Get data from the baseline data source, possibly for many high-res base gids corresponding to a single coarse low-res bias gid.

get_base_gid(bias_gid)

Get one or more base gid(s) corresponding to a bias gid.

get_bias_data(bias_gid[, bias_dh])

Get data from the biased data source for a single gid

get_bias_gid(coord)

Get the bias gid from a coordinate.

get_data_pair(coord[, daily_reduction])

Get base and bias data observations based on a single bias gid.

get_node_cmd(config)

Get a CLI call to call cls.run() on a single node based on an input config.

get_qdm_params(bias_data, bias_fut_data, ...)

Get quantiles' cut point for given datasets

run([fp_out, max_workers, daily_reduction, ...])

Estimate the required information for PresRat correction

window_mask(doy, d0, window_size)

An index of elements within a given time window

write_outputs(fp_out[, out, extra_attrs])

Write outputs to an .h5 file.

zero_precipitation_rate(arr[, threshold])

Rate of (nearly) zero precipitation days

Attributes

NT

Number of times to calculate QDM parameters in a year

WINDOW_SIZE

Window width in days

distance_upper_bound

Maximum distance (float) to map high-resolution data from exo_source to the low-resolution file_paths input.

meta

Get a meta data dictionary on how these bias factors were calculated

NT = 24

Number of times to calculate QDM parameters in a year

WINDOW_SIZE = 30

Window width in days

static compare_dists(base_data, bias_data, adder=0, scalar=1)
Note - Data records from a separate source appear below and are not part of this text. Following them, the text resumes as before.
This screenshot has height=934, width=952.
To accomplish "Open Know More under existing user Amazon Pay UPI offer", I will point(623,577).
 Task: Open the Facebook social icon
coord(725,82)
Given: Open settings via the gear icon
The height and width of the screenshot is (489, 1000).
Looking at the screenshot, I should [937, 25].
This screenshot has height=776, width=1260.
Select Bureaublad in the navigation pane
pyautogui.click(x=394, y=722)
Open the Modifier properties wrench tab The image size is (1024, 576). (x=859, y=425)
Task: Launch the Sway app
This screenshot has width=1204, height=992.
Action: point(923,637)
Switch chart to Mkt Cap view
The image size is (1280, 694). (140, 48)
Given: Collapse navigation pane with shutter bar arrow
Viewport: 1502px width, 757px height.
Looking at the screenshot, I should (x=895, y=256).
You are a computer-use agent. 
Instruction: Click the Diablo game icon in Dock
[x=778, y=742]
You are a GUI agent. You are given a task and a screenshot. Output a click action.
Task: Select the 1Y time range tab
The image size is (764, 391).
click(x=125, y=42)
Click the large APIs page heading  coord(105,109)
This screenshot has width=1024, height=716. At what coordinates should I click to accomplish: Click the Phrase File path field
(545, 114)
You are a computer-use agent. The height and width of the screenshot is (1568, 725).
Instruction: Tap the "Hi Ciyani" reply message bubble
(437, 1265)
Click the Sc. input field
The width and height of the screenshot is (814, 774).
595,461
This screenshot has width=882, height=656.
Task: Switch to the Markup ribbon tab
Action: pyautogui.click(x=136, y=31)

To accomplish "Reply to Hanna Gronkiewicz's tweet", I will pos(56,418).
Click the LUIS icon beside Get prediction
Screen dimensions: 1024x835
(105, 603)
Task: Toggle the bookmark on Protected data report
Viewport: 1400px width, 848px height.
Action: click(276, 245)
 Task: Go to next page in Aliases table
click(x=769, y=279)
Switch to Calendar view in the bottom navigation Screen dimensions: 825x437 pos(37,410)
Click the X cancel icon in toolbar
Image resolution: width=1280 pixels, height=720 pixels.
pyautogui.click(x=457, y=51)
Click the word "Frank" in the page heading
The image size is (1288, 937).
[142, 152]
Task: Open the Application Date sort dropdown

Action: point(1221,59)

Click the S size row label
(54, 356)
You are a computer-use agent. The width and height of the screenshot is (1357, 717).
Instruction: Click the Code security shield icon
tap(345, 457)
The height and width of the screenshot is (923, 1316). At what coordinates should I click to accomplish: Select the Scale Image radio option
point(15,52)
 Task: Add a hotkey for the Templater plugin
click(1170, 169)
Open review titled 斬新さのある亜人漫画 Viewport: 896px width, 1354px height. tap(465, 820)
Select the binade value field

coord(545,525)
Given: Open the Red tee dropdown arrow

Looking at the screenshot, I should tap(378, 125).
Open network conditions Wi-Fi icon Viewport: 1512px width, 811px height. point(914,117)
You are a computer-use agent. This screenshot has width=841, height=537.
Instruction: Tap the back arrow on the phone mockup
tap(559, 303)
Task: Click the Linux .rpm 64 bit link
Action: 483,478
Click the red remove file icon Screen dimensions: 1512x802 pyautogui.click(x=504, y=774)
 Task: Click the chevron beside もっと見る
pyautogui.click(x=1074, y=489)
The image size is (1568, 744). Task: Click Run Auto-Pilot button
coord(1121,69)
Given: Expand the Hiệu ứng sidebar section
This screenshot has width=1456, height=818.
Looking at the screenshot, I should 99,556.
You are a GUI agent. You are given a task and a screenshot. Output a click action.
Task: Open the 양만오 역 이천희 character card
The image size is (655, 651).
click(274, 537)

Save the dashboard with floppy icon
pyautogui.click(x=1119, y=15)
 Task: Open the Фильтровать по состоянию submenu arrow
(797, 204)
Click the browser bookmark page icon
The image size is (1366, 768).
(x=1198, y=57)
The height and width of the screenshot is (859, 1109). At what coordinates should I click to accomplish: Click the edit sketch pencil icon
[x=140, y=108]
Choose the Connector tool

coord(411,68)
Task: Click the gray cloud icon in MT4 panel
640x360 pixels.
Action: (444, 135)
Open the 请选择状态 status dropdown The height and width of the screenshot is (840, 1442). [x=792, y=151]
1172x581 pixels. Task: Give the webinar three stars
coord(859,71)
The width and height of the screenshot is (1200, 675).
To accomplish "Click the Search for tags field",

Compare two distributions using the two-sample Kolmogorov-Smirnov. When the output is minimized, the two distributions are similar.

Parameters:
  • base_data (np.ndarray) – 1D array of base data observations.

  • bias_data (np.ndarray) – 1D array of biased data observations.

  • adder (float) – Factor to adjust the biased data before comparing distributions: bias_data * scalar + adder

  • scalar (float) – Factor to adjust the biased data before comparing distributions: bias_data * scalar + adder

Returns:

out (float) – KS test statistic

property distance_upper_bound

Maximum distance (float) to map high-resolution data from exo_source to the low-resolution file_paths input.

fill_and_smooth(out, fill_extend=True, smooth_extend=0, smooth_interior=0)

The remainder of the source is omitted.